The 1975 Act has always given adult children the right to make a claim against their parent’s estate if they can show that they have received inadequate provision. The court looks at evidence as to the testator’s reasons behind the provision or lack thereof, including whether those reasons were mistaken or unreasonable. It will look at the needs of the claimant. It will look at the needs of the defendant beneficiaries under the will and their connection to the deceased. It will then apply the 1975 Act tests to reach a decision as to whether reasonable provision was made by the deceased for the claimant, and, if not, whether there should be an appropriate award.

Uncertainty abounds

If there is one message to be gained from Ilott, it is not the demise of testamentary freedom but rather the high degree of uncertainty involved in predicting the outcome of such cases. There are so many variables to be considered that it is difficult to predict how any judge (let alone the particular one hearing the case) will react. And therein, of course, lies the problem for advisors and their clients. Where, as in Ilott, the defendant beneficiaries are charities, one does not envy them the task of deciding on the likely outcome of such a claim and whether defending the claim represents a sensible and proper application of charitable funds. At the time of writing, the charities in Ilott have yet to decide whether to appeal to the Supreme Court.

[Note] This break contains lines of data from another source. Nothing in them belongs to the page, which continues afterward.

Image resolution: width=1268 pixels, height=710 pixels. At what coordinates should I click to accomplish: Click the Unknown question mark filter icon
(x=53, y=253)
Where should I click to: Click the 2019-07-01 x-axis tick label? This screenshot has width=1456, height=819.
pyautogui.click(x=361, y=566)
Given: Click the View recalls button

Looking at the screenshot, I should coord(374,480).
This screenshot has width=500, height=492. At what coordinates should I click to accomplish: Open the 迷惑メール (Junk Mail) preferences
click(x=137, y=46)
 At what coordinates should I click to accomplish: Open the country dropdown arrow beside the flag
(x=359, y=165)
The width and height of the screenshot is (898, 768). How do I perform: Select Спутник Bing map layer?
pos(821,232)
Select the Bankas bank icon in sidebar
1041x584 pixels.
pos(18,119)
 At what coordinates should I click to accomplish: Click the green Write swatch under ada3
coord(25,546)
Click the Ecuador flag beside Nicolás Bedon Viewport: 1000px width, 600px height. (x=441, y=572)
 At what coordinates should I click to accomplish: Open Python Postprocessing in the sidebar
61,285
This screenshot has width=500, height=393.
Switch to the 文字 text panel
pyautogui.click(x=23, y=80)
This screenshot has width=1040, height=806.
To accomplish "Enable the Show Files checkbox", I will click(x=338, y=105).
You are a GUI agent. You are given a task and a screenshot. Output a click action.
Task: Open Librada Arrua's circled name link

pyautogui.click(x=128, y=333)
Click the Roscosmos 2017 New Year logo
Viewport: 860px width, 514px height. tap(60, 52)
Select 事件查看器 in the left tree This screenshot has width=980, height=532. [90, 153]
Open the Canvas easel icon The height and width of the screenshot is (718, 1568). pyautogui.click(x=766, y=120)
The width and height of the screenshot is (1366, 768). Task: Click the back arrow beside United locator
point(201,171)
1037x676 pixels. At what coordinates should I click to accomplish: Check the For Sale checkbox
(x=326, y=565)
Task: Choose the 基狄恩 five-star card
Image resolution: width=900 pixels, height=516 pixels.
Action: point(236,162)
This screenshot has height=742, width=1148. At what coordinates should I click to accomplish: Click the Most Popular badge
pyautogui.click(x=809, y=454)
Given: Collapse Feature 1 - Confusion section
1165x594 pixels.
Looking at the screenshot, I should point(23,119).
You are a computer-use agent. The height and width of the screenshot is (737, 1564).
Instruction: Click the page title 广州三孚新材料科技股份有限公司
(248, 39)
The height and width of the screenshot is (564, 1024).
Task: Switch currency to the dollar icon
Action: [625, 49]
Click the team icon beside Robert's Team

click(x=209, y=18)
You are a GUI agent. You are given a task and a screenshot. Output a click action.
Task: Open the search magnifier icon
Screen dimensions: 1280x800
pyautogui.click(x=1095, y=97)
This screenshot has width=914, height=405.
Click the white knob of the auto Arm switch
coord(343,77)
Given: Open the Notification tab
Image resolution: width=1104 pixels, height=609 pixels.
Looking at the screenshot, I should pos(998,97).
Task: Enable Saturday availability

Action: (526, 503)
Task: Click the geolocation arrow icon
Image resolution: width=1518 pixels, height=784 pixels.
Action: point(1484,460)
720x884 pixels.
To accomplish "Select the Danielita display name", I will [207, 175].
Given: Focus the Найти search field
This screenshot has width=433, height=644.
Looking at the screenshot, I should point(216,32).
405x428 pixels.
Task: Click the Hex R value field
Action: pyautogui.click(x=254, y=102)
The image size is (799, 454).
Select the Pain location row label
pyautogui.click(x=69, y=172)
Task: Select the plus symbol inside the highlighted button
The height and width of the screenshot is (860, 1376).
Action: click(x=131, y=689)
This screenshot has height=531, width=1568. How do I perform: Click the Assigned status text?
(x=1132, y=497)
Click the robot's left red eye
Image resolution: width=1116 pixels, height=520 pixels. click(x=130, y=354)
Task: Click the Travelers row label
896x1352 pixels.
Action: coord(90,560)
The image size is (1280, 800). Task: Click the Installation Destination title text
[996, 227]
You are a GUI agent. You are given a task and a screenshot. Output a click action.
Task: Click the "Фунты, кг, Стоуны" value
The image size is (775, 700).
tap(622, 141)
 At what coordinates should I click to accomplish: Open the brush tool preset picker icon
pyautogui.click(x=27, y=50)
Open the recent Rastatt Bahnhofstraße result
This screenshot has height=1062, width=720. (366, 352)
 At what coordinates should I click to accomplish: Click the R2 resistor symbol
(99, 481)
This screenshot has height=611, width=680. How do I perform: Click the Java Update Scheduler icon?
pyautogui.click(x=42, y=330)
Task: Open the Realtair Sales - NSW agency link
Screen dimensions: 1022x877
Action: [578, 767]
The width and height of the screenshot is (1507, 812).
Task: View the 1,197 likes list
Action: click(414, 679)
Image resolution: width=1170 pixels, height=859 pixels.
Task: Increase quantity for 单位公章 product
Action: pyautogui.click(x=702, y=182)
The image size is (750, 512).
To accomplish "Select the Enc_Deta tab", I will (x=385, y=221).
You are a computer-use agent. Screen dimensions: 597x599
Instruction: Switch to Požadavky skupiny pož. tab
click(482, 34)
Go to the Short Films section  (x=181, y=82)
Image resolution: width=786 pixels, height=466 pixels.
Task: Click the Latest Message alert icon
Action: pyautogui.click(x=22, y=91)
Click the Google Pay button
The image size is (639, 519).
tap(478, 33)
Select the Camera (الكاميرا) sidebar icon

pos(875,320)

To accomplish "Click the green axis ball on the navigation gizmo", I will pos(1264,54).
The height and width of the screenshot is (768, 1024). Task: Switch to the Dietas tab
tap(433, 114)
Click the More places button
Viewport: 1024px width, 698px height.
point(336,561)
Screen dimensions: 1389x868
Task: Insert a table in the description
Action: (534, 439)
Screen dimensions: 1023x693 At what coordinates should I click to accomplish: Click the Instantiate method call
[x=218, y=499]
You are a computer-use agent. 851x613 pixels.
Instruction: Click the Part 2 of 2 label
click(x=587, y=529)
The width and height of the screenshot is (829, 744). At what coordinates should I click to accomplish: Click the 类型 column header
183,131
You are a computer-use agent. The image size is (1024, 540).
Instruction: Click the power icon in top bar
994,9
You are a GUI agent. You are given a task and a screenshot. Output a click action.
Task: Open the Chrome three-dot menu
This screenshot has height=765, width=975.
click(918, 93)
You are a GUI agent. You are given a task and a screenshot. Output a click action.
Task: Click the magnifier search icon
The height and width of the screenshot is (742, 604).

In Ilott, the Court of Appeal has provided a degree of guidance, at least in terms of assessing quantum, but charities in particular will be concerned that, in balancing the competing claims of disappointed children and charitable beneficiaries, the absence of a connection with the deceased can not only weaken their case in terms of defending the claim, but also influence the amount of the award.

I wonder whether the position in Ilott would have been different if Mrs Jackson had established a track record of supporting the charities and taking an interest in their work? If so, how do you measure the quality of that ‘connection’? All three were animal charities. If she had adopted a stray dog from an RSPCA home, would that have been enough? Would regularly feeding the birds have done the trick in relation to the RSPB? Somehow I doubt it but, if the absence of a connection weakens the charities’ position, the presence of a connection would surely strengthen their case. Many people support their chosen charities during their lives by regular donations. Equally, I know of many people who, while supporters of the work of particular charities, do little if anything to support them until death, when they leave an appropriate bequest. Would the position be improved if those testators advised the charity of the intended bequest? Does that create a better connection?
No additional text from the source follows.